Dans la classe, les élèves de 7e n’ont pas décroché un instant. Ils ont désormais l’occasion de poser des questions. Soufiane se lance : "Est-ce que vous pensez que votre fils s’est fait retourner le cerveau ?".
"Mon fils a été endoctriné en deux mois et demi de temps", confirme Saliha. "Quand je lui proposais d’aller faire les courses, il refusait d’aller au magasin car il y avait de la musique et c’est haram. Il enlevait les photos de sa chambre, il éteignait la télé. Il ne prenait pus le bus ou le tram car il y avait des photos de femmes dévoilées. C’était extrême. Je comprenais que mon fils allait dans le mur. Il était question qu’il retourne à l’école mais il ne voulait pas fréquenter une école où il ne pouvait pas prier. C’était un lavage de cerveau. Pour moi, ce n’était pas Sabri".
"Ses amis aussi y sont pour quelque chose ?", questionne encore Soufiane. "Il avait fait une croix sur tous ses amis. On ne les voyait plus. Il faisait pourtant du basket à haut niveau. Il était en équipe première à Vilvorde. Mais il disait qu’ils n’étaient pas de bons musulmans et que maintenant, il avait ses frères".
"Est-ce que vous avez essayé de le secouer un peu ?", demande à son tour Lucia. "Il faisait croire que tout allait bien. Je disais à mon mari : tiens c’est inquiétant, on ne connaît pas ses nouveaux copains. Mon mari me disait : Sabri on lui a toujours fait confiance, il n’a jamais fait de conneries. On ne va pas commencer à le suivre partout. Tous les jours, il allait chez ses frères. Ils avaient des séances d’entraînement physique. Ils couraient dans des parcs avec des sacs remplis de brique. Et puis le soir, ils recevaient une pizza ou un repas et après, ils avaient le prêche. On les nourrissait psychologiquement avec des idées mortifères. Pour eux, mourir c’était revivre".

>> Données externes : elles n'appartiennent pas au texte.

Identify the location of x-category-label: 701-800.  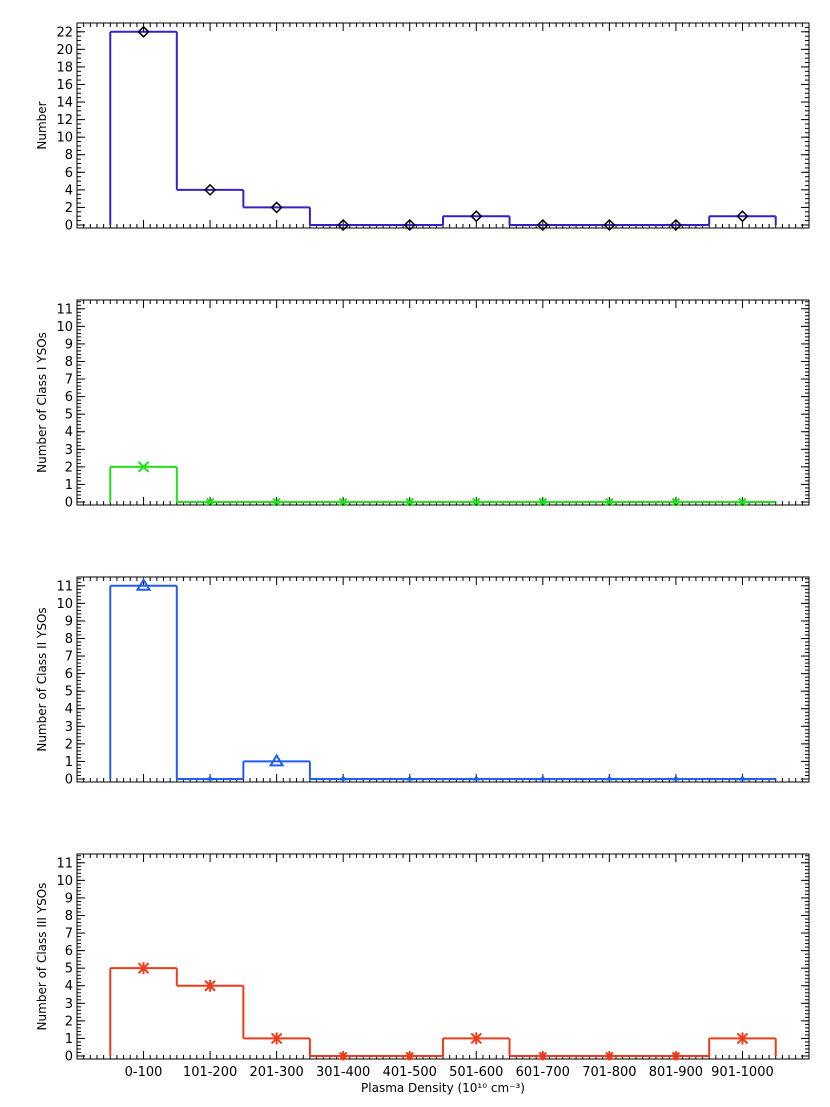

"Je n’ai pas pu le sauver"
Quand Sabri annonce son départ en Syrie à sa maman, Saliha envisage directement le pire. Elle vit dans l’attente d’un coup fil annonçant son décès. Elle ne prend plus l’autoroute, seulement les petits chemins pour pouvoir décrocher à tout moment. En décembre 2013, une voix venue de Syrie lui annonce la mort de Sabri.
"Pourquoi vous vous sentez si coupable par rapport à votre fils ?", interroge Valentina du bout de la classe. "Parce que je n’ai pas su le sauver. Tout simplement. Je me dis qu’émotionnellement, j’aurais dû écouter plus mon instinct, mes tripes, et aller voir ce que faisait mon fils, le pousser à parler".
Pour Saliha, qui vit avec cette culpabilité, c’est la double peine. Comme beaucoup de parents de djihadistes, il lui faut porter la tristesse de la perte d’un enfant et faire face en même temps au jugement de la société qui la considère souvent comme coupable, voire complice.
Sandrine intervient. "Je comprends Saliha. Le sentiment de culpabilité de se dire qu’on a failli quelque part mais je suis persuadée que cela peut nous arriver à tous. On n’est pas maître de ses enfants. Ils peuvent prendre des chemins qui ne sont pas les nôtres. Après, c’est aussi la question de comment la société vous implique par rapport aux choix de vos enfants. Moi, j’ai facile car j’étais au mauvais endroit au mauvais moment. Je n’étais pas visée. Je n’ai donc pas ces questions de culpabilité. Ma seule culpabilité c’est que j’aimerais qu’on se sente un peu tous coupables. On a un peu tous notre part de responsabilité. On a tous failli. Ce n’est quand même pas possible qu’on ait envie de s’entre-tuer".